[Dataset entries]
━━━━━━━━━━━━━━━━
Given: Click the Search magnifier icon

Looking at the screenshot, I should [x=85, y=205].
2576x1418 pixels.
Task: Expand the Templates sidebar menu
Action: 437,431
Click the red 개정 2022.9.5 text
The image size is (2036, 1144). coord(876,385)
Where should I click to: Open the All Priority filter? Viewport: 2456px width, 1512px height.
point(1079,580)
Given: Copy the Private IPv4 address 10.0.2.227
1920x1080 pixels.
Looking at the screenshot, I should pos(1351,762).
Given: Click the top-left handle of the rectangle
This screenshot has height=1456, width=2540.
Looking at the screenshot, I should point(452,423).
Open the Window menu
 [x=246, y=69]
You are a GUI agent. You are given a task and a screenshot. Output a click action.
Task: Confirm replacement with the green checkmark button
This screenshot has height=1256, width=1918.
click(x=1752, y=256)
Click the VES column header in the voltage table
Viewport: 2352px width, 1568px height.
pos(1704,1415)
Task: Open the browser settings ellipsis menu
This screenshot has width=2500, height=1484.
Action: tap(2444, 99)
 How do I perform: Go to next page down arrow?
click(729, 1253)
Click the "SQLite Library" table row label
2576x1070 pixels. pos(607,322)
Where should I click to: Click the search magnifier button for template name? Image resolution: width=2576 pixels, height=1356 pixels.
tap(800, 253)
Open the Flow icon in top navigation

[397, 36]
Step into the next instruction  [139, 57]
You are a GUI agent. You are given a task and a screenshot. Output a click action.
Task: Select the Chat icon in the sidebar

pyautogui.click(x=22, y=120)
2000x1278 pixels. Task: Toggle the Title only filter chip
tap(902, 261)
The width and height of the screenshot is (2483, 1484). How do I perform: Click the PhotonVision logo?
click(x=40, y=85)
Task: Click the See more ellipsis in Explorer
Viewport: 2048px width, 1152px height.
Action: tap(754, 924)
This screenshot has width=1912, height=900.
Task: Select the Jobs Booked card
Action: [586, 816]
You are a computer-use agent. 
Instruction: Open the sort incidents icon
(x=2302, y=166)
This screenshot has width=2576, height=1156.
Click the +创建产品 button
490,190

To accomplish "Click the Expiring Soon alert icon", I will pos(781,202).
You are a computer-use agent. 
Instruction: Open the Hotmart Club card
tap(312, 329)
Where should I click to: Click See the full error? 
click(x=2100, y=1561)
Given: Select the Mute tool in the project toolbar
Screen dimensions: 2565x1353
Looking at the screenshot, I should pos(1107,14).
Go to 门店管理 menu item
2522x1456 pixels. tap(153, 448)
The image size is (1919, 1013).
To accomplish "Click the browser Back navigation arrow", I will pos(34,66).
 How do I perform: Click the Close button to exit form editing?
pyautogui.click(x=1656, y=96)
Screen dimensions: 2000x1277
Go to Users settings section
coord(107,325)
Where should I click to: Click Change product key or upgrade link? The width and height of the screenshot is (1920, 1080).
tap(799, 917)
━━━━━━━━━━━━━━━━
» Task objective
Filter the records above, keeping each line that contains the word "accomplish".

» Task result
To accomplish "Click the Expiring Soon alert icon", I will pos(781,202).
To accomplish "Click the browser Back navigation arrow", I will pos(34,66).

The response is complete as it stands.